Coraline is an accidental allegory about the perils of living in a tailor-made world


A scene from Coraline 2024 Fathom Events

NICK EICHER, HOST: Today is Friday, August 30th.

Thank you for turning to WORLD Radio to help start your day.

Good morning. I’m Nick Eicher.

MYRNA BROWN, HOST: And I’m Myrna Brown.

Coming up on The World and Everything in It… arts and culture editor Collin Garbarino evaluates a not-so new movie.

COLLIN GARBARINO: Movie theaters usually experience a late summer slump in August. Studios don’t release their best movies during these weekends that parents are frantically trying to get their kids ready to go back to school. This lull turned out to be the perfect time to rerelease Coraline, which is celebrating its 15th anniversary.

CORALINE: It’s Coraline.

WYBIE: Caroline what?

CORALINE: Coraline! Coraline Jones!

Henry Selick is the writer and director of this stop-motion masterpiece that adapts Neil Gaiman’s 2002 children’s novel of the same name. Selick is the same guy who directed Tim Burton’s The Nightmare Before Christmas, so you can expect the movie is going to be a little spooky.

The movie begins with Coraline Jones and her parents moving into a rickety 100-year-old house. Coraline is a bright kid, but she’s feeling a little neglected by her work-from-home parents who are too absorbed in their jobs to pay her much attention.

MOM: Coraline, I don’t have time for you right now. And you still have unpacking to do. Lots of unpacking.
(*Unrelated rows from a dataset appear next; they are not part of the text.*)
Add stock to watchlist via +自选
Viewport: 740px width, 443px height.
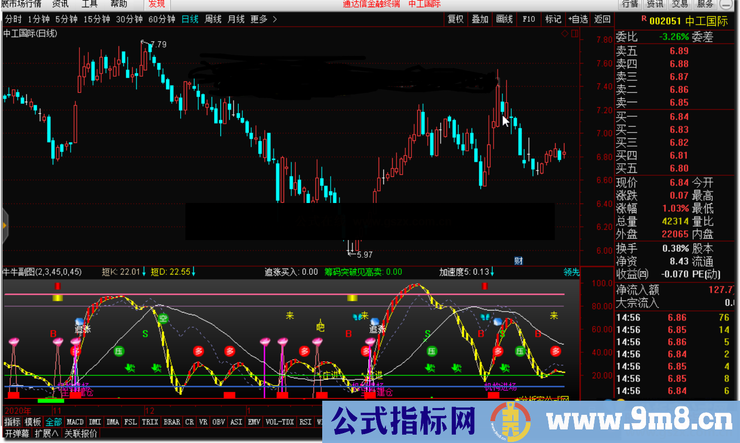578,19
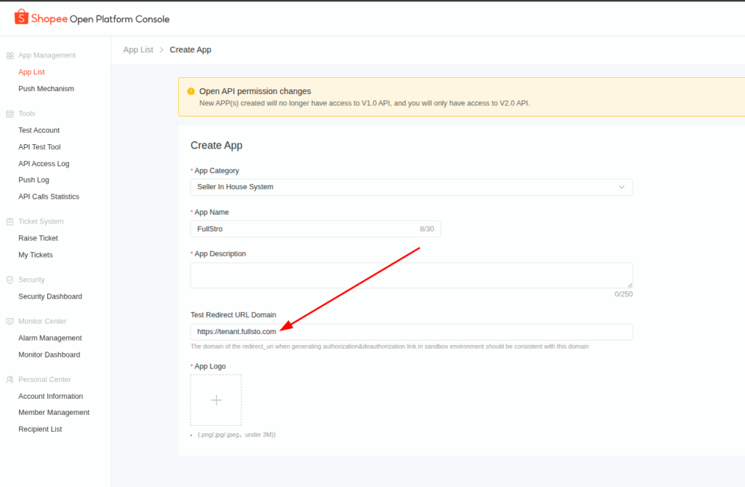The image size is (745, 487).
Task: Click the Monitor Center section icon
Action: [x=10, y=322]
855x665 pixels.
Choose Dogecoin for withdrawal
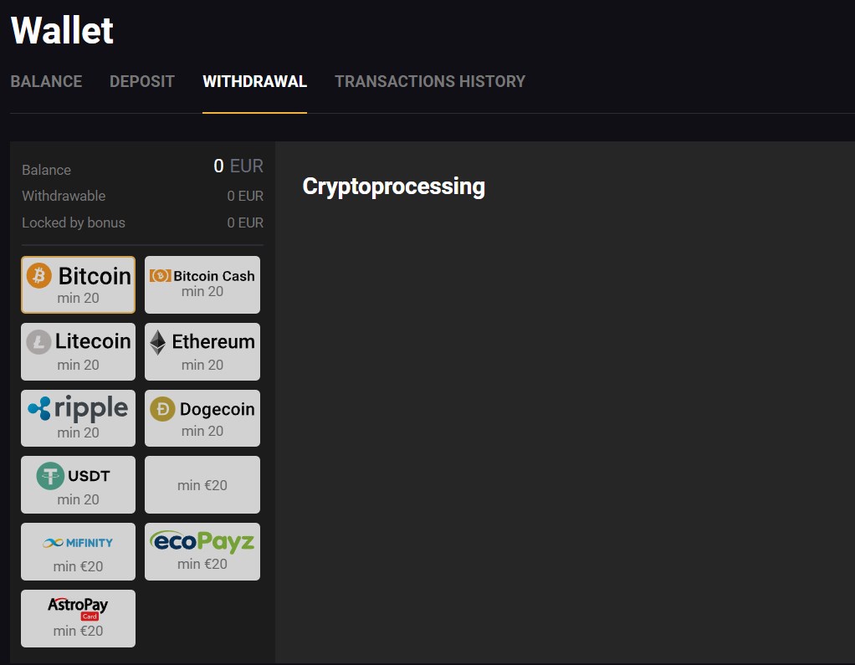(202, 418)
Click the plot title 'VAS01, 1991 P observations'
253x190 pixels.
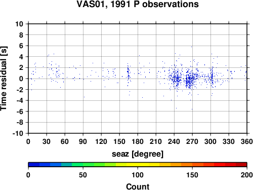[138, 4]
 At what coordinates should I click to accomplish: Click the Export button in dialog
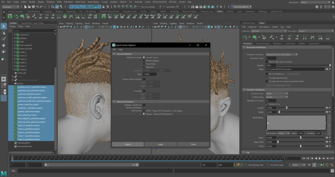(128, 144)
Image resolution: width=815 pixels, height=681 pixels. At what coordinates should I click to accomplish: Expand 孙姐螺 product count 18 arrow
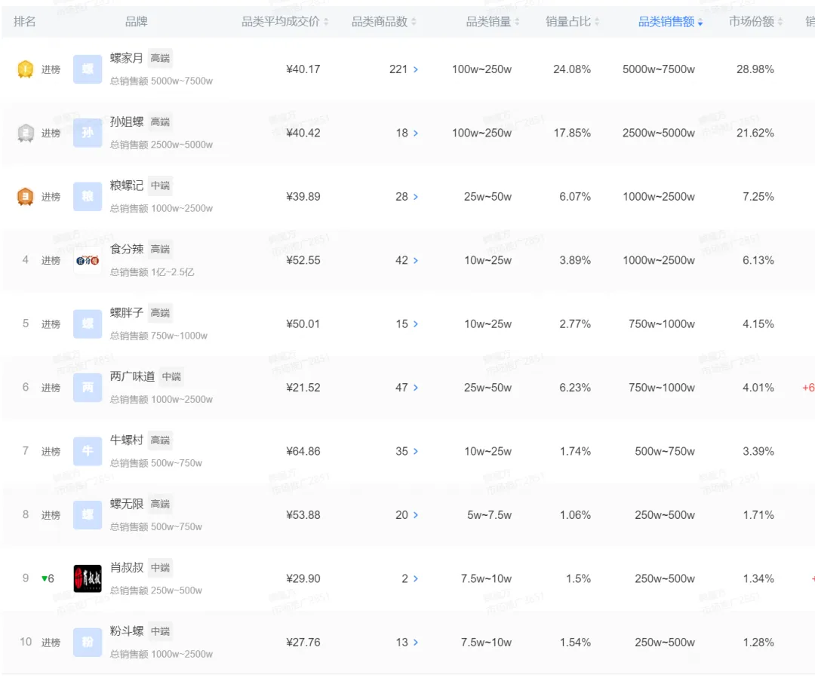415,133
While exploring the old house, Coraline finds a little door that opens onto a brick wall. Except sometimes it doesn’t open onto a brick wall. Sometimes, late at night, the door opens onto a tunnel that leads to another world.

A scene from Coraline

A scene from Coraline 2024 Fathom Events

After crawling through the tunnel, Coraline finds herself in a house that looks a lot like hers, only cheerier. She also finds an Other Mother who’s just like her own mother back in the real world, except she’s more fun. And strangely, she has black buttons for eyes. To Coraline, this other world feels like the kind of place where all her dreams will come true. But we can tell from the start that something’s not quite right. After all, who has buttons for eyes? This isn’t really a dream. It’s a nightmare.
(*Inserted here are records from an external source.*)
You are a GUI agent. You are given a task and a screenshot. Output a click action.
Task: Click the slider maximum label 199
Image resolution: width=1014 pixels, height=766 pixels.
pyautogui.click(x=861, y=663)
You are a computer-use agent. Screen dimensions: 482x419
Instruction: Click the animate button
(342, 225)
OTHER MOTHER: There now. It’s your decision, darling. We only want what’s best for you.

Coraline is technically a children’s movie, but I wouldn’t advise watching it with very young children or children who are easily frightened. The spookiness sometimes becomes a little scary. It definitely pushes the boundaries of its PG rating. There’s also a rather grotesque scene in which a scantily clad overweight old woman parodies Botticelli’s painting The Birth of Venus.
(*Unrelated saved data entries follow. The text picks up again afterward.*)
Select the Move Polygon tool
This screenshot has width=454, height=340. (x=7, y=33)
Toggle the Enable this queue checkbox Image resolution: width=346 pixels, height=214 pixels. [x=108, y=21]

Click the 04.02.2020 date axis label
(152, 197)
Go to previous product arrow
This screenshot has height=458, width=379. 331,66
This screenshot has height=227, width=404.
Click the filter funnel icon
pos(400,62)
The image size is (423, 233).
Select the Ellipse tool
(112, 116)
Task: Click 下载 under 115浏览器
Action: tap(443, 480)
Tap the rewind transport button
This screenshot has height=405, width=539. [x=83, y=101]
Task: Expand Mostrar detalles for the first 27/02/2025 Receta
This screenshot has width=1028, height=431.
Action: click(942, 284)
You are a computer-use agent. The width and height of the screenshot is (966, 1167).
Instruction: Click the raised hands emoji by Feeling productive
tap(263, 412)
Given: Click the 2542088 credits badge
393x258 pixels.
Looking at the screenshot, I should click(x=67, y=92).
Coraline is a beautiful movie. The girl’s real world is worn and dull, but it has so much texture. The Other Mother’s world is sparkly and shiny, with everything seemingly made brand new. The animation is so smooth, you’ll be amazed the movie was created using stop-motion photography. The filmmakers worked for more than a year and a half, producing only about 90 seconds each week. The Coraline puppet alone had more than 200,000 different facial expressions. Each scene was shot with two different cameras, so if you see it in theaters, you’ll get a true stereoscopic experience.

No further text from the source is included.